How to Decrease Diarrhea with Augmentin
Immediate Dosing Strategy
Switch to twice-daily dosing of amoxicillin-clavulanate instead of three-times-daily dosing to reduce gastrointestinal side effects while maintaining therapeutic efficacy. 1
- The clavulanate component causes dose-dependent gastrointestinal toxicity, so reducing the frequency of clavulanate exposure (by using twice-daily instead of three-times-daily formulations) decreases diarrhea rates without compromising antimicrobial coverage 1
- Take each dose with a meal or snack, as the FDA label specifically recommends this to reduce gastrointestinal upset 2
- Limit treatment duration to the minimum effective period for your specific infection 1
When to Continue vs.
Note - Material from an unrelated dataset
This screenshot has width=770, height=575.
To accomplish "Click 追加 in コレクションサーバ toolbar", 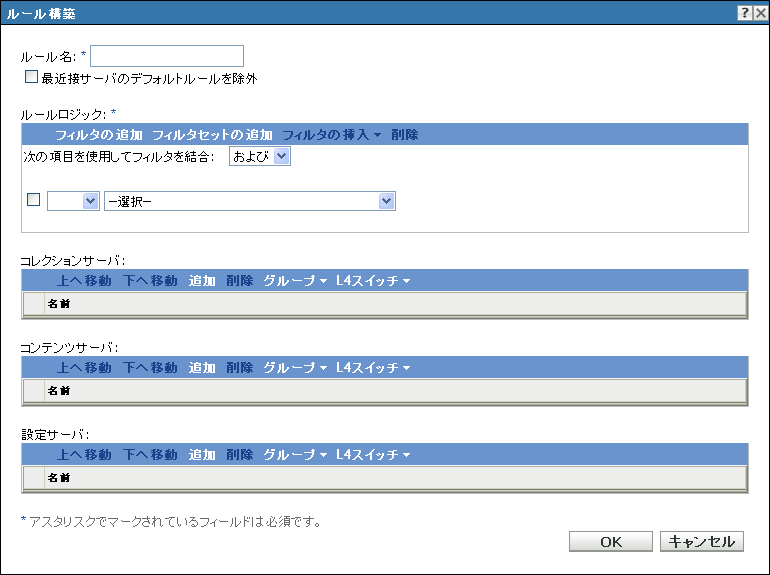I will 202,281.
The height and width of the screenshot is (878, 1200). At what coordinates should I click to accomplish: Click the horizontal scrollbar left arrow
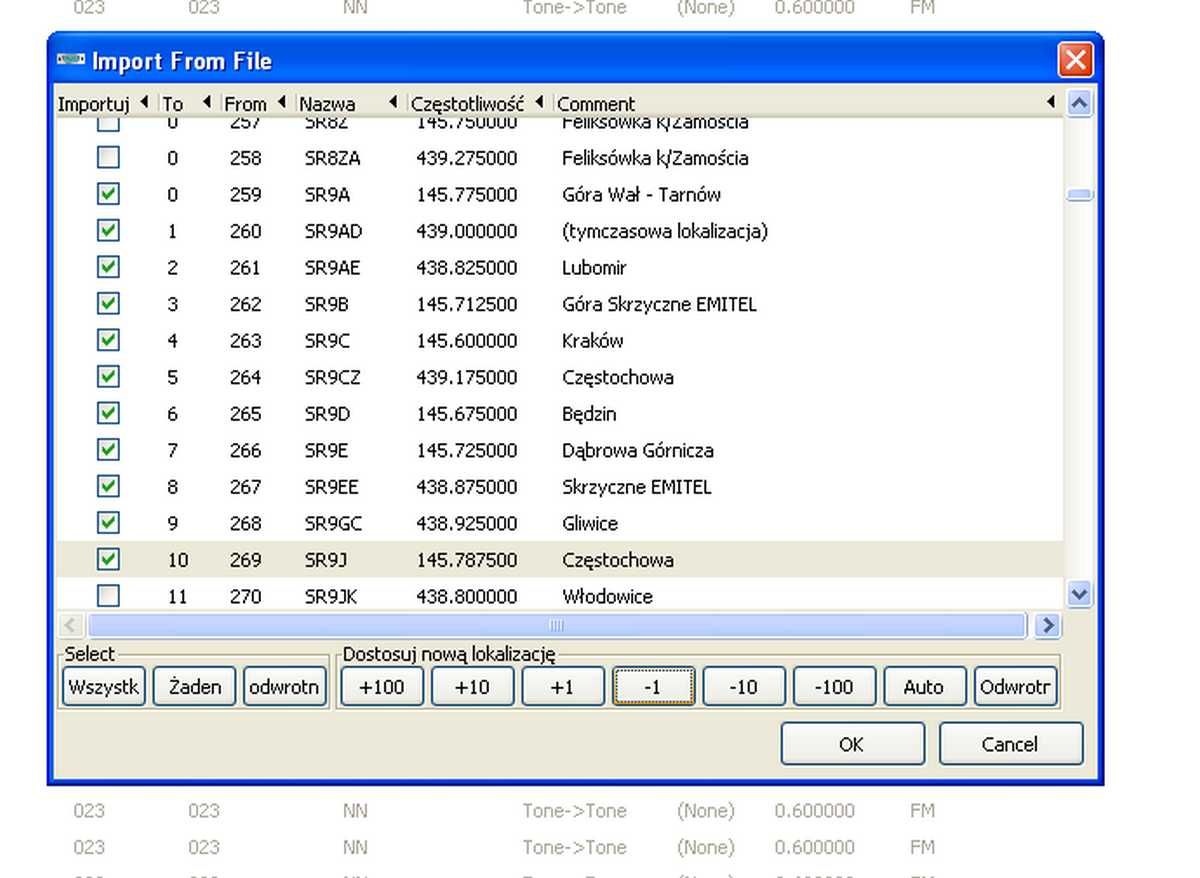tap(70, 625)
Discontinue
For mild, non-bloody diarrhea, continue the antibiotic if clinically necessary while monitoring symptoms, as most cases are self-limited. 1, 3
- Diarrhea occurs in 44-52% of patients on high-dose amoxicillin-clavulanate compared to 14-36% with placebo, so some degree of loose stools is expected and tolerable 1
- The FDA label confirms that diarrhea is a common problem that usually ends when the antibacterial is discontinued 2
Immediately discontinue amoxicillin-clavulanate and test for C. difficile toxin if you develop:
- Moderate to severe diarrhea 1, 3
- Watery and bloody stools 2
- Stomach cramps with fever 2
- Diarrhea lasting more than 2-3 days 2
This is critical because 13-27% of children on amoxicillin-clavulanate develop toxigenic C. difficile colonization, with significantly higher rates in those experiencing diarrhea 4
Alternative Antibiotics if Diarrhea is Intolerable
Switch to clindamycin 300 mg twice daily for 10 days if treating tonsillitis or pharyngitis, as it achieves 92.6% clinical cure rates with only 8.6% diarrhea rates. 3
For respiratory infections like sinusitis, consider cefuroxime 375 mg twice daily, which shows similar efficacy but lower gastrointestinal side effects. 1, 3
Avoid azithromycin as a replacement—it provides inadequate coverage for common respiratory pathogens and carries QT prolongation risk. 1, 3
Probiotic Supplementation
Consider adding Enterococcus faecium strain SF68 (FortiFlora) during and after antibiotic therapy, as research shows it reduces total diarrhea scores (P = 0.0058) and prevents the most severe diarrhea (fecal scores of 7 occurred only in the placebo group) 5
Common Pitfalls to Avoid
- Do not use empiric antibiotics for the diarrhea itself while awaiting C. difficile results, unless you show signs of sepsis 1
- Do not ignore bloody diarrhea or fever—these warrant immediate discontinuation and C. difficile testing, as the toxin can appear up to 2 months after the last antibiotic dose 2
- Do not switch to shorter antibiotic courses (3-5 days) as alternatives, since 7-10 day courses are superior for complete symptom resolution 3
Mechanism Explanation
Amoxicillin-clavulanate causes diarrhea through two distinct pathways: direct dose-dependent gastrointestinal toxicity from the clavulanate component itself, and disruption of normal intestinal flora leading to potential C. difficile overgrowth 1, 3. This explains why twice-daily dosing (which reduces clavulanate exposure) is more tolerable than three-times-daily dosing.